Confermo e condivido tutto quello che Emanuele ha scritto e mi unisco anch’io alle lodi non sperticate che merita questa manifestazione. È stato messo in pratica uno degli “scopi” della nostra associazione: l’attività sportiva ai fini della socializzazione e reciproca conoscenza. Qualcuno si è lamentato per l’autoambulanza sprovvista di spray antidolorifico e ghiaccio secco, ma sono peccatucci veniali.

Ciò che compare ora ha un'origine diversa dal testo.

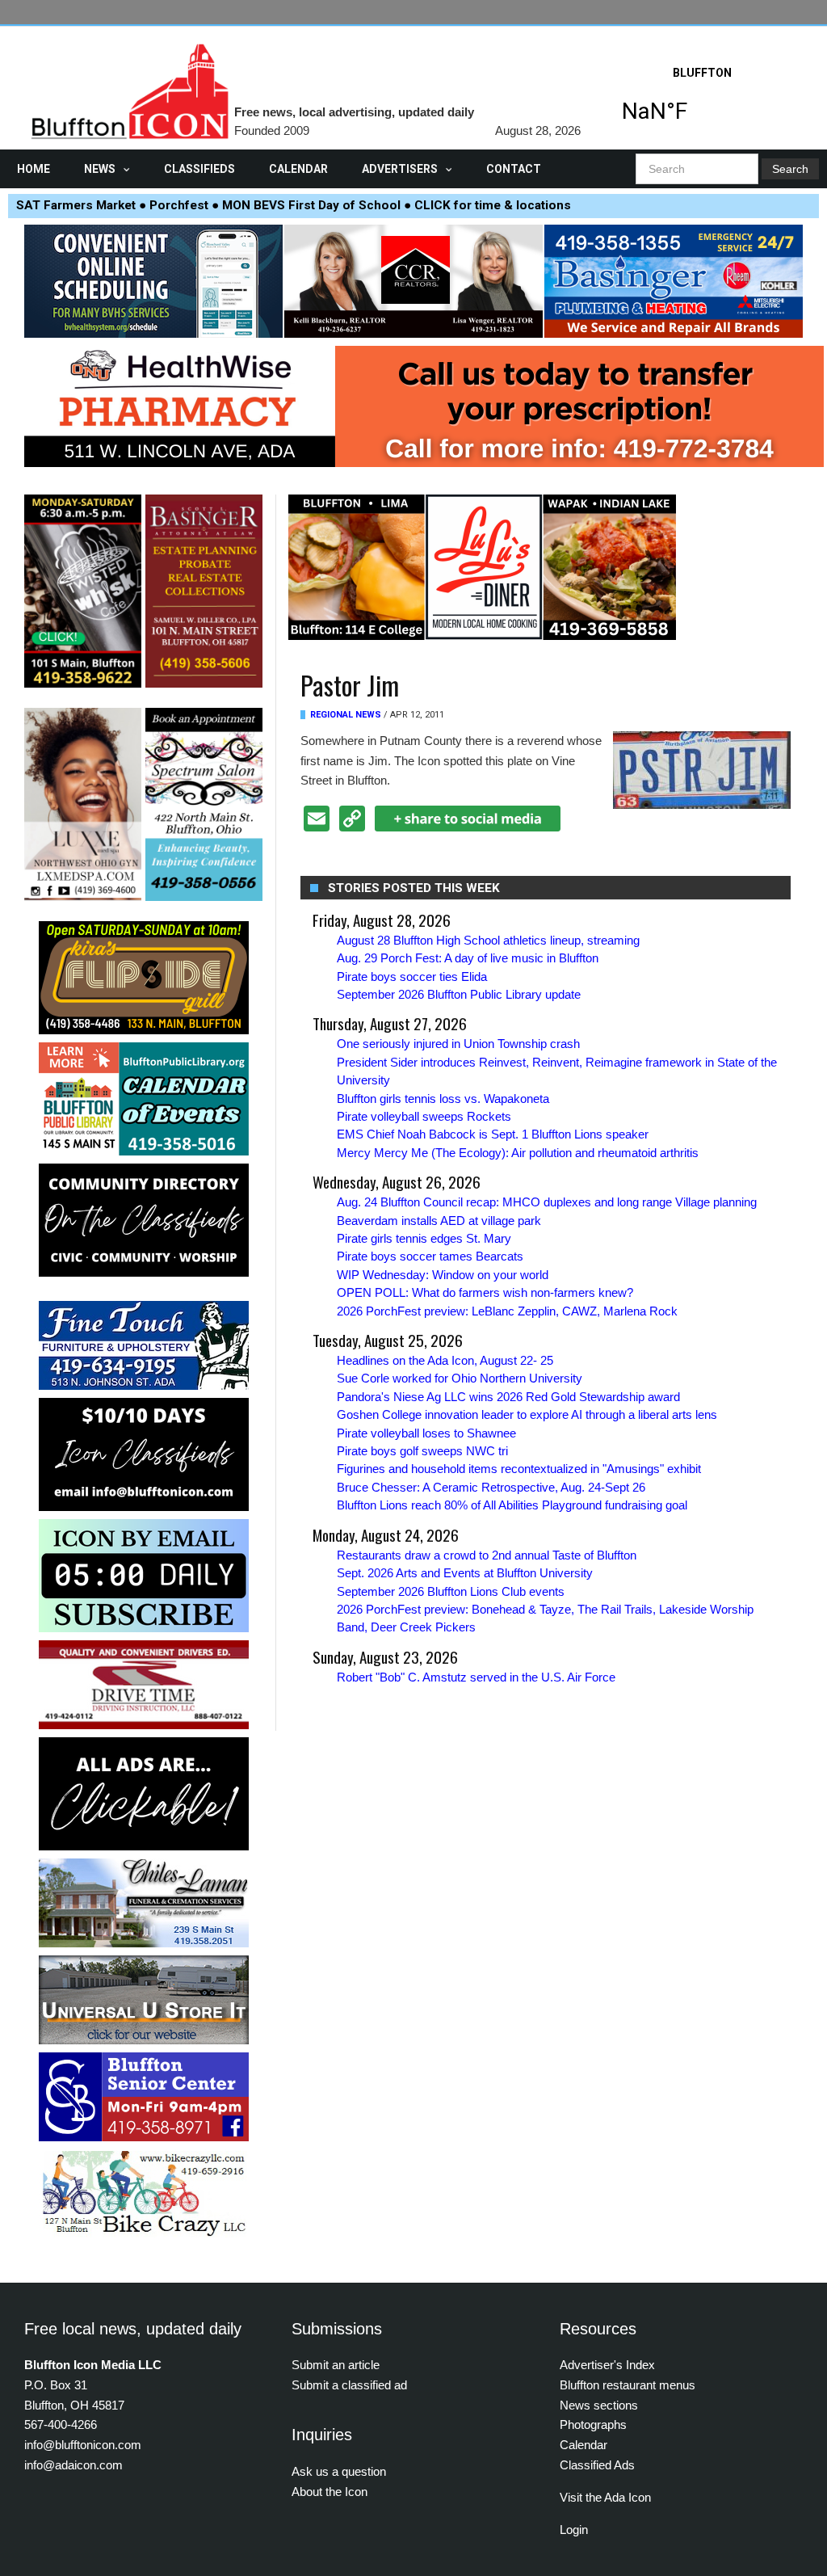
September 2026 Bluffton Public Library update (459, 994)
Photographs (593, 2424)
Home (33, 168)
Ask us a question (339, 2471)
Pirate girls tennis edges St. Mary (424, 1238)
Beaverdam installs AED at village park (439, 1220)
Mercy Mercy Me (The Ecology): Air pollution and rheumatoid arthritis (518, 1153)
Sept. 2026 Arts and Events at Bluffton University (465, 1573)
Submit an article (336, 2365)
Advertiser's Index (607, 2365)
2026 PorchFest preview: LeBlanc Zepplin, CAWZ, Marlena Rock (507, 1311)
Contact (513, 168)
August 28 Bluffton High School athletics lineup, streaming (488, 940)
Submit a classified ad (349, 2385)
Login (574, 2529)
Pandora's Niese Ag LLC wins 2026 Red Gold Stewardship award (508, 1397)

Bravi gli organizzatori, in ordine alfabetico Andrea Accorsi, Monica Barchetti e Gianfranco Gozzi, coadiuvati da Maurizio Crispi, fotografo ufficiale della manifestazione, Claudio Bernagozzi in veste di speaker e gli altri volontari. Auspico che questa esperienza sia ripetuta più volte all’anno sempre a Bologna ombelico del mondo, magari con la sola maratona, meno coppe e pacchi gara per poter contenere i prezzi.

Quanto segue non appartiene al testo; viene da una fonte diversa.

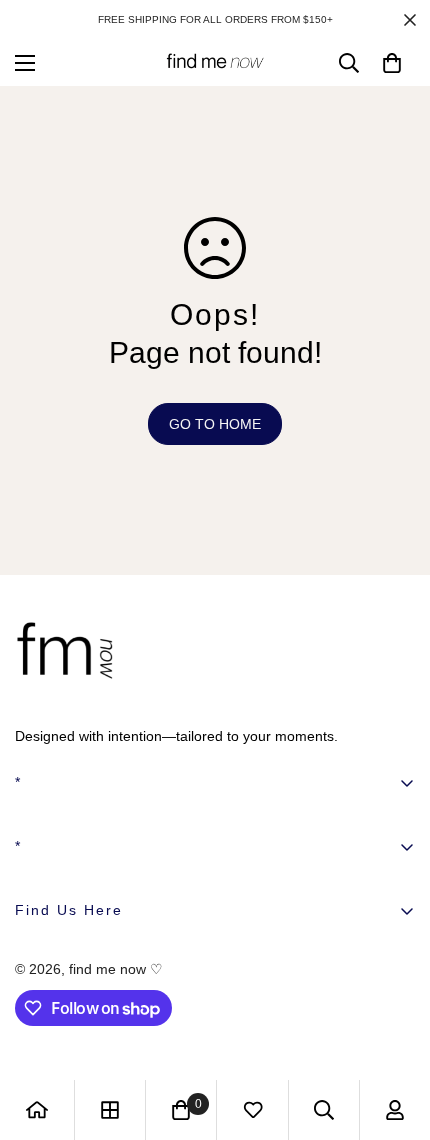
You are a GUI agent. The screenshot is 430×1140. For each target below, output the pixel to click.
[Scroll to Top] (394, 1034)
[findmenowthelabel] (215, 62)
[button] (392, 63)
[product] (37, 1110)
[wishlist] (253, 1110)
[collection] (110, 1110)
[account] (395, 1110)
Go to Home (215, 424)
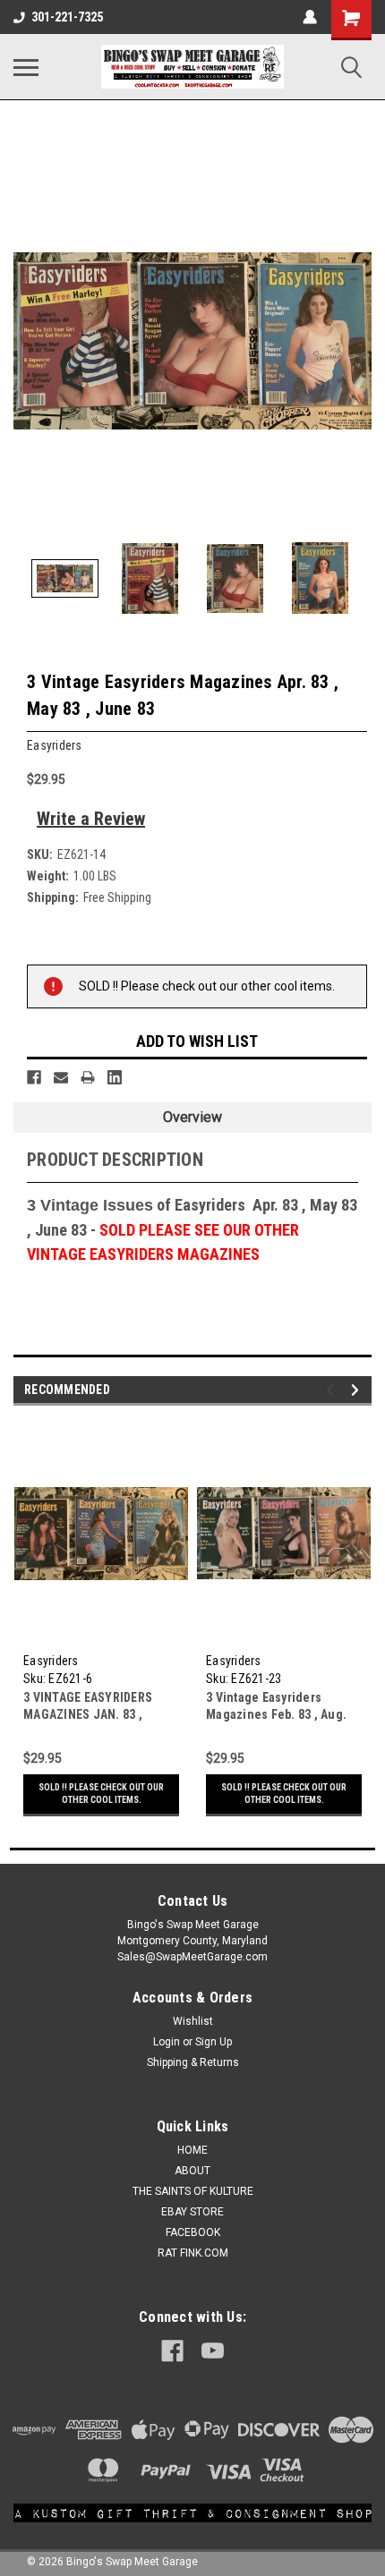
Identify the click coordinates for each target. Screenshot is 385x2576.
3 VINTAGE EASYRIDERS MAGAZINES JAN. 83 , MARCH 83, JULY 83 (87, 1714)
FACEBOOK (193, 2232)
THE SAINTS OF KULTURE (193, 2191)
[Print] (88, 1077)
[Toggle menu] (25, 67)
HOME (192, 2150)
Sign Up (213, 2042)
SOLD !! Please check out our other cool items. (101, 1793)
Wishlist (193, 2021)
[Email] (61, 1077)
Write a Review (91, 818)
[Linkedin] (114, 1077)
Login (166, 2042)
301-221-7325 (67, 17)
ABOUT (192, 2170)
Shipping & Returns (193, 2062)
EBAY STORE (192, 2212)
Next (358, 340)
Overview (192, 1117)
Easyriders (51, 1661)
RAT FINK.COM (193, 2253)
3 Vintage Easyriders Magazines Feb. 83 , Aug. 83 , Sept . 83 (276, 1714)
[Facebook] (34, 1077)
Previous (26, 340)
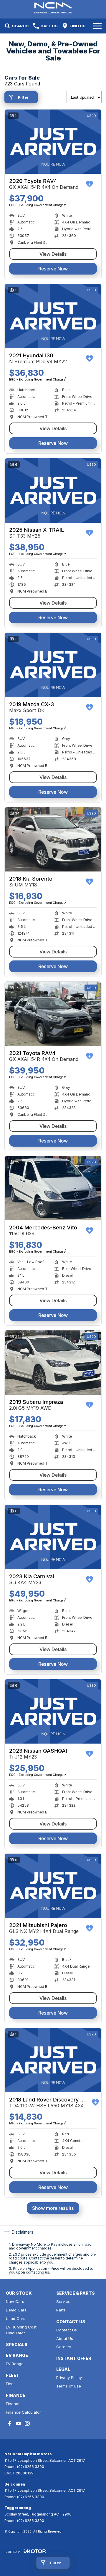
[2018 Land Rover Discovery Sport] (53, 2060)
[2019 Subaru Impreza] (53, 1362)
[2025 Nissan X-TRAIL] (53, 490)
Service (63, 2301)
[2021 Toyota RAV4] (53, 1014)
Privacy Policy (69, 2377)
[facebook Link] (9, 2423)
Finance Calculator (23, 2412)
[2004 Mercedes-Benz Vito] (53, 1188)
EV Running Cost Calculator (21, 2330)
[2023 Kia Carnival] (53, 1537)
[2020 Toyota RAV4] (53, 142)
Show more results (53, 2208)
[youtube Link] (18, 2423)
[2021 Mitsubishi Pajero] (53, 1886)
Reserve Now (53, 269)
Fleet (10, 2383)
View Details (53, 254)
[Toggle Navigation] (97, 25)
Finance (13, 2403)
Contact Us (66, 2330)
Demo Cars (16, 2310)
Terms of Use (68, 2386)
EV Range (15, 2363)
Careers (63, 2346)
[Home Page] (53, 8)
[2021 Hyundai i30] (53, 316)
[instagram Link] (27, 2423)
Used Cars (15, 2318)
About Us (64, 2338)
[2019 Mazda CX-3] (53, 665)
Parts (61, 2310)
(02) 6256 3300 (30, 2466)
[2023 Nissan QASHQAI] (53, 1711)
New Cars (15, 2301)
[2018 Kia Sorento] (53, 839)
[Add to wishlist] (89, 184)
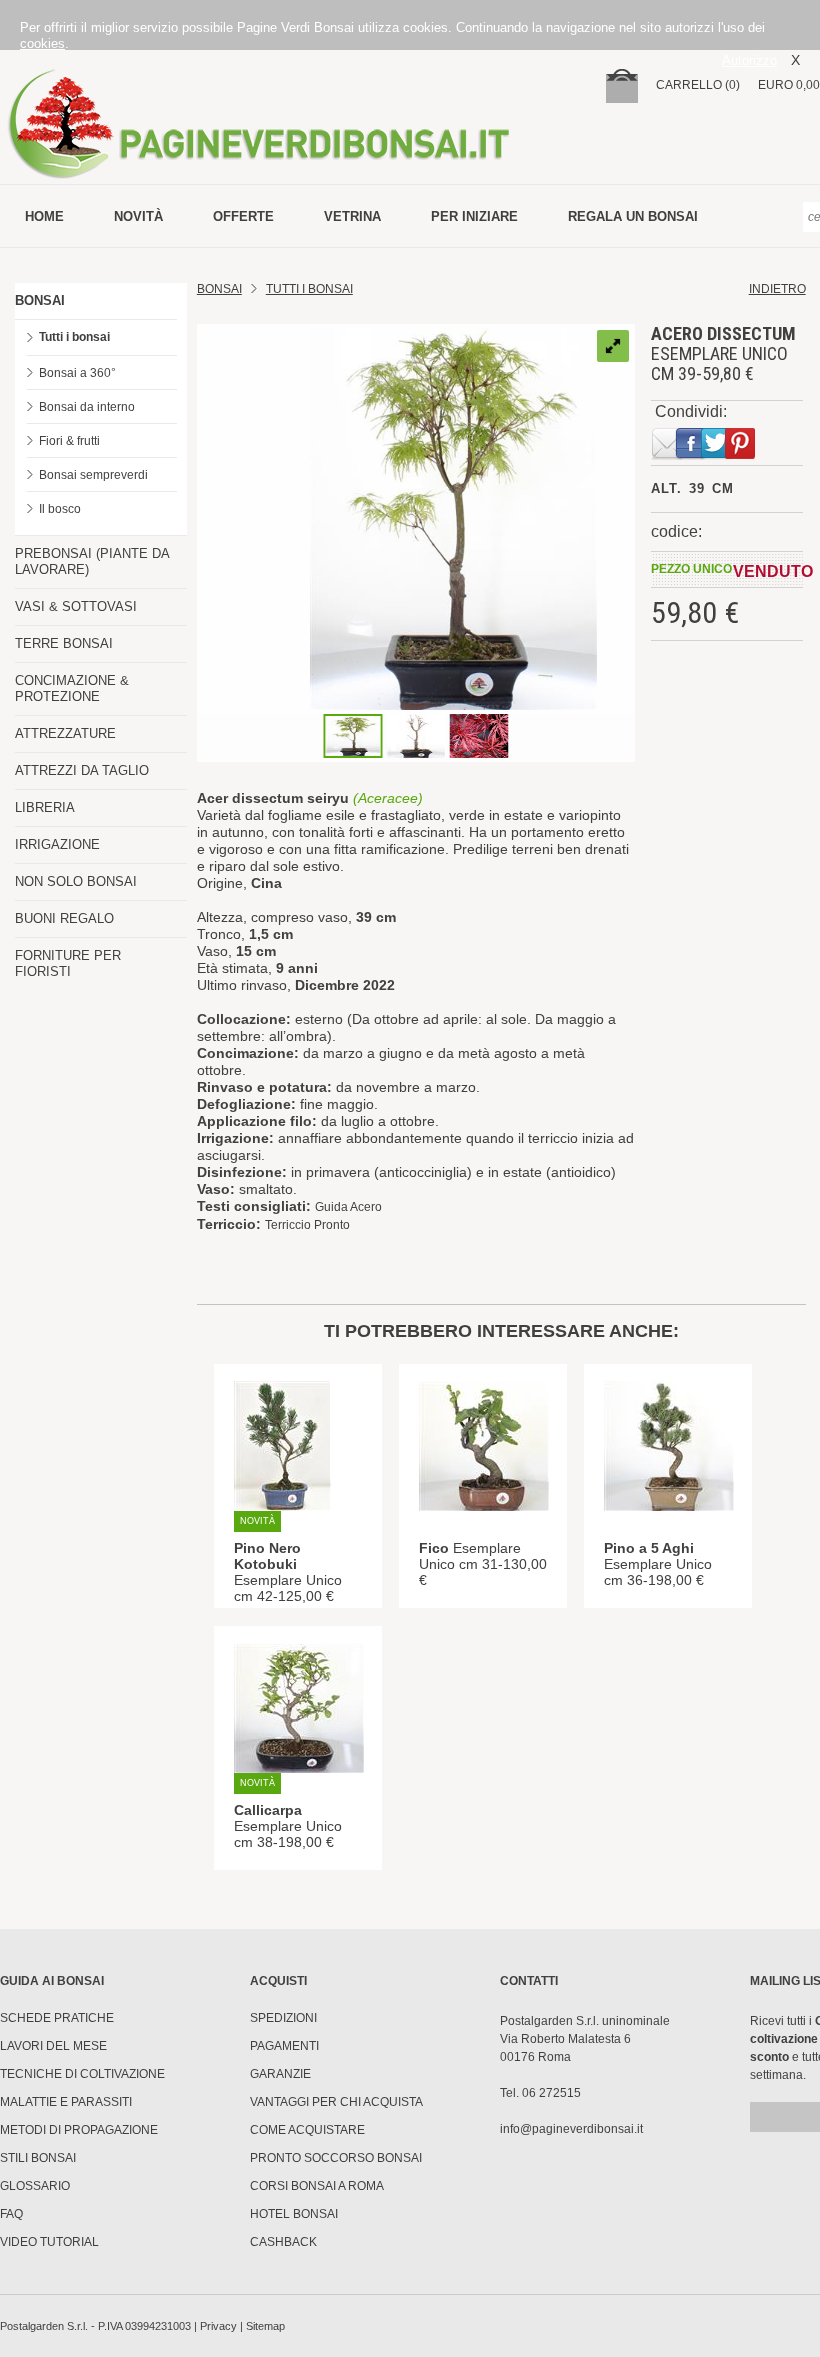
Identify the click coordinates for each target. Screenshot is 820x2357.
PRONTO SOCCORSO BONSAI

Siccome il racconto di Emanuele è esaustivo, aggiungo solo una curiosità. Erano pochi i “Leoni” esenti dalle conseguenze delle libagioni pasquali del giorno prima. È capitato a me ma anche ad altri. Lungo la pista ciclabile di 560 m, correndo gomito a gomito in una novantina, ci vedevamo e “ci sentivamo” tutti. È stato un concerto di trombe e tromboni simile a quello che Dante Alighieri nella Divina Commedia, all’ultimo verso del Canto XXI dell’Inferno, ha così poeticamente descritto: “ed elli avea del cul fatto trombetta”.
Buona Pasquetta a tutti.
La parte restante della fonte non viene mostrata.